銀行が行うカードローンとはどのようなものか

銀行の役割   6月 22, 2016   銀行が行うカードローンとはどのようなものか はコメントを受け付けていません。


個人向け融資商品として一般的な存在となったカードローンは、消費者金融だけではなく信販会社や銀行も提供をはじめるなど、その普及にはいちじるしいものがあります。特に銀行の提供するカードローンは、その充実したサービス内容が魅力であり、借りる側にもメリットが大きいのが特徴です。今回は、そんな銀行系カードローンの特徴について見てみましょう。

カードローンとはなにか

そもそもカードローンとは、その名前の通り消費者金融や信販会社、銀行などの金融機関が提供するカードを利用するローンタイプの個人向け融資商品のことを言います。
カードを利用して予め契約した貸出枠の範囲でキャッシュディスペンサー(CD)や現金自動預払機(ATM)を通じて資金の借り入れ・返済できるのが特徴であり、一般的な融資商品とは異なり、保証人不要で申し込み・借り入れできるのが特徴です。
そのため、サービス提供会社が提携する保証会社による審査を受ける必要があり、その審査を通過しなければ申し込み・借り入れすることはできません。
また、延滞や貸し倒れなどの返済トラブルが発生すると、保証会社が金融機関に対して代位弁済をおこない、保証会社が債務者へ債権回収をおこないます。
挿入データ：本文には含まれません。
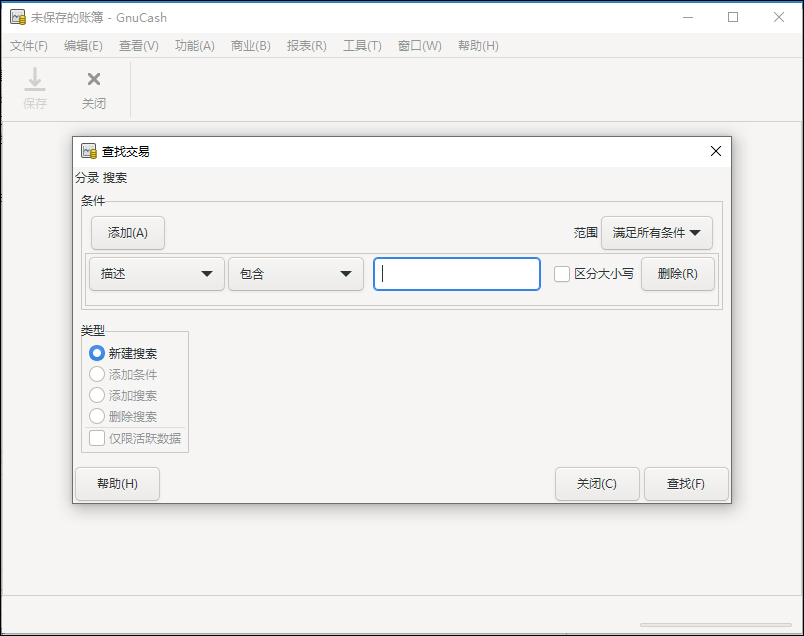This screenshot has height=636, width=804.
Task: Toggle the 仅限活跃数据 checkbox
Action: [x=97, y=438]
これまでの個人向け融資商品では、学生や専業主婦、フリーターなどの定職に就いていない社会人が融資を受けることは信用上の問題から事実上不可能でした。しかしカードローンであれば保証会社の審査を通過すれば一定額の融資枠を付与される可能性は比較的高く、これらの信用(クレジットスコア)が高くない人でも手軽に申し込み・借り入れできるのが特徴です。
カードローンの返済方法は一般的にリボルビング払いであり、毎月の約定返済日に口座自動振替で返済する方法が主流ですが、この他にATMやリモートバンキングを利用しての繰り上げ・一括返済にも対応しています。

銀行系カードローンの特徴

このようにこれまでの個人向け融資商品と比べると格段に使い勝手が良いのが個人向けカードローンの特徴ですが、中でも銀行の提供する個人向けカードローン(銀行系カードローン)は、低金利と大きな借入限度額が魅力です。その特徴について見てみましょう。
銀行カードローンのもっとも大きなメリットとしては、下限・上限金利ともに消費者金融のカードローンと比べると低水準であり、低金利で借り入れが可能な点があげられます。
低金利であればそれだけ返済のときに発生する利息が少なく済み、返済の負担が少なくなるので、借り入れ・返済の負担が小さくなります。
借入限度額も消費者金融系のカードローンの限度額が最大でも500万円程度であるのに対し、銀行系カードローンでは、800万円や1,000万円の限度額とかなり大きな金額の限度額を設定している銀行カードローンもあるなど、無担保の個人向け融資の中では大口融資に対応しているのも特徴です。

このように消費者金融系カードローンと比べて使い勝手の良い銀行カードローンですが、その分申し込み・借り入れ審査が厳しいというデメリットがあります。消費者金融系カードローンは少額でも安定収入のある人に幅広く融資をするスタイルであるのに対して、銀行系カードローンは比較的生活にゆとりがあってきちんと返済してくれる人を融資対象とするスタイルと言えるでしょう。

銀行系カードローンごとの特徴は

一口に銀行と言っても、いわゆるメガバンクから地方銀行、ネット銀行まで様々な形態があり、提供するカードローンのサービス内容もかなり異なります。
主要な銀行のカードローンの申し込み・借入条件を比較してみると、

  • メガバンク…利率は比較的高く、借入限度額は低め。借入条件の制約は少ない
  • 地方銀行…利率は比較的低く、借入限度額は高め。借入条件の制約は多い
  • ネット銀行…利率は低く、借入限度額は高い。借入条件の制約は少ない

傾向があります。

おわりに

このように、カードローンの中でも比較的借り手に有利な条件が設定されているのが銀行系カードローンの特徴です。
条件次第では更に有利な借り入れも期待できるため、大きな資金を必要としているのであれば有力な候補の1つと言えそうです。